The installation process will set permissions so that the user and group
of the file have full access, but they are otherwise inaccessible by
other users. The user must make sure that the Apache user (called 
'www-data' in Ubuntu) is either the owner or in the group of the file.
One posible solution is to run -

  sudo chgrp -R www-data resources/
  sudo chgrp -R www-data static/
  
The install stage of the script will symlink the wsgi script, as well
as the media and static files folders to the DESTDIR folder. The page 
can be accessed by navigating to the URL where that folder is served, 
and launching the wsgi script. It also copies a htaccess file to that
directory, containing -

  Options +ExecCGI 
  AddHandler wsgi-script .wsgi
  
After the install, the resources/media/ folder contains a .htaccess
file to serve FLV videos.
  
Details of features can be found at -

http://code.google.com/p/magpie-gdp12/wiki/Features

When using either the sample database, or the when the database has been
reset using make reset, the admin user is -
  
  Username: admin
  Password: admin
  
When logged in as an admin or maintainer user, a link to the admin 
interface is presented on the top right hand corner of the screen.
 
---Note about alternative configurations---

If you wish to run with the local Django runserver, or you are setting
up an Apache virtual hosts, run -
  
  make build
  
'make install' is not necessary as it only creates symlinks so that
the scripts can appear in a document root.

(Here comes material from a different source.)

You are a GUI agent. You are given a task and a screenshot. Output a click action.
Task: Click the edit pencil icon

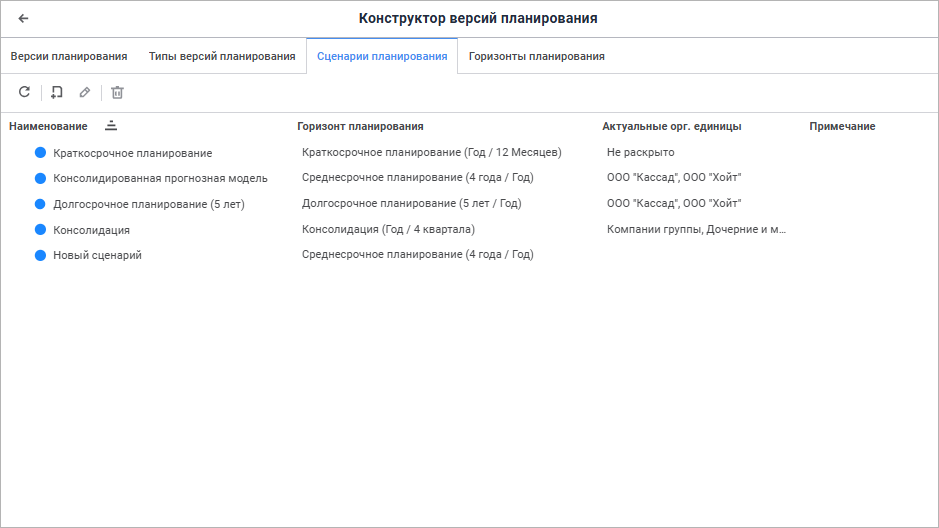85,92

If you wish to unit test the program, you can run 'make test', if you 
need to unit test using manage.py, make sure you run 'make build' first,
as the unit tests depend on certain files being in place.

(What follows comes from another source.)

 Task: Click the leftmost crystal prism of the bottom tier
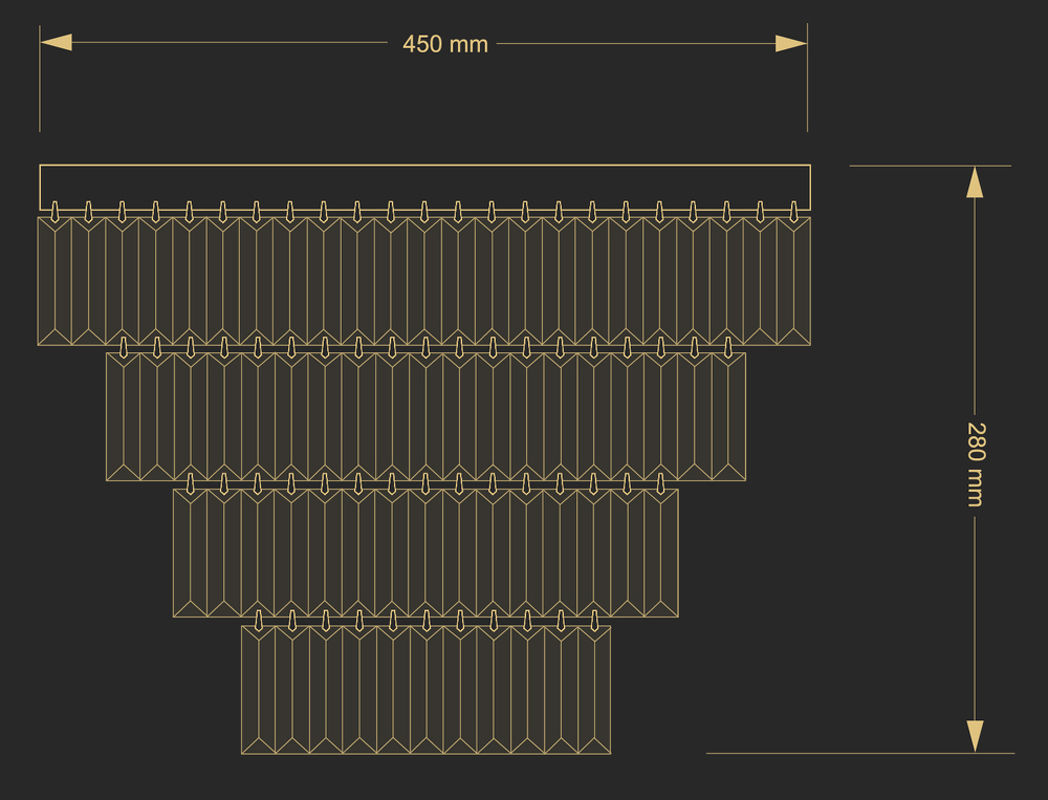[x=259, y=689]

Functionality relating to media upload will not function in the 
runserver as Django requires an external web server to serve files. 
You can simulate this behavior by using python's SimpleHTTPServer, and 
configuring settings.py appropriately, but some functionality, such as 
video streaming, will be lost.

UNINSTALLATION

If you set the DESTDIR variable in the makefile during installation, run 
the following -

  make distclean
  
If you specified the DESTDIR as a command line argument, run the 
following (where DESTDIR should be the same path that was specified 
during installation) -

  make distclean DESTDIR=/home/magpie/public_html/

This deletes the symlinks in DESTDIR, as well as cleaning up the static
and media folders. As with the installation process, if the DESTDIR does
not exist, an error will be thrown.

If the user wishes to serve the application from a different folder, 
they should cd to the DESTDIR directory specified during installation 
and run the following -

  cp -P magpie.wsgi media static /path/to/new/folder/
  rm magpie.wsgi media static
  
The site should be served from the new directory. Alternatively, they
can uninstall from the old location, and reinstall to the new location.